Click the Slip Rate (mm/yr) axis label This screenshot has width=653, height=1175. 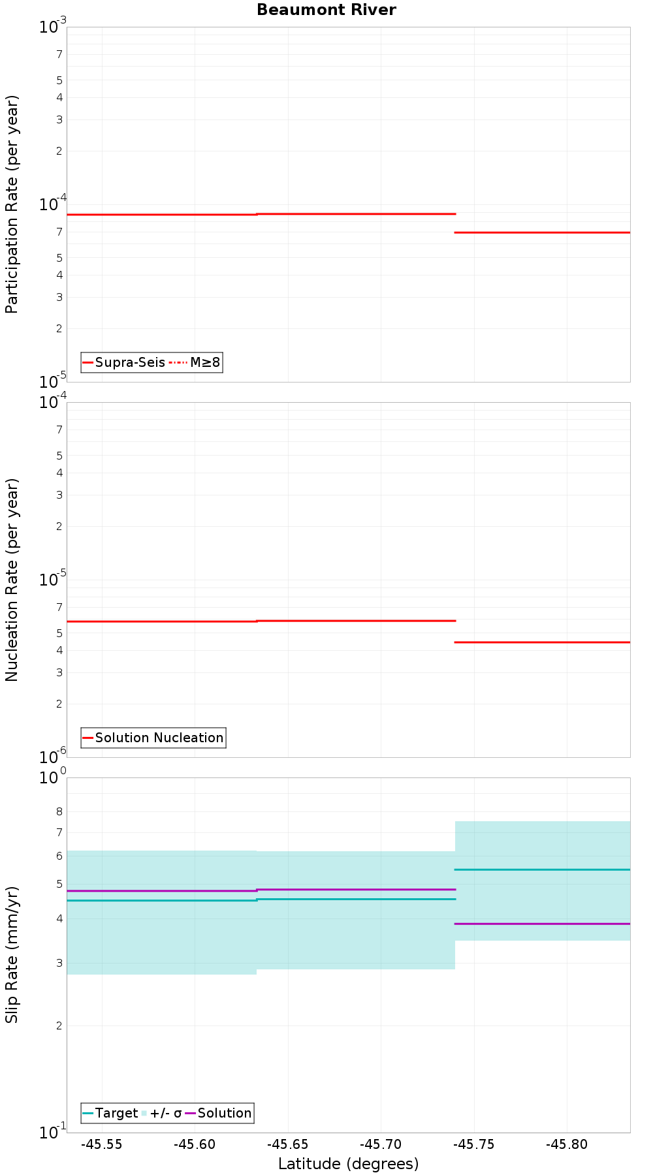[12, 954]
--
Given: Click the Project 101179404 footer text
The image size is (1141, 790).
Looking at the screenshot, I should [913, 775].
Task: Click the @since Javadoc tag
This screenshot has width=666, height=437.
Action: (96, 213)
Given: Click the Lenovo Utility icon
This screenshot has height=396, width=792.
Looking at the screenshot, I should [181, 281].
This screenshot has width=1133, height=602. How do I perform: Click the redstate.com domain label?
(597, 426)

* WHAT THE EXERCISE ASKS: Give as a numbered list, skipping blank lines, the material starting with the line containing "Given: Click the Project" and going on through the line containing "Looking at the screenshot, I should [181, 281].", both included.

* SOLUTION TO THE PROBLEM:
1. Given: Click the Project 101179404 footer text
2. The image size is (1141, 790).
3. Looking at the screenshot, I should [913, 775].
4. Task: Click the @since Javadoc tag
5. This screenshot has width=666, height=437.
6. Action: (96, 213)
7. Given: Click the Lenovo Utility icon
8. This screenshot has height=396, width=792.
9. Looking at the screenshot, I should [181, 281].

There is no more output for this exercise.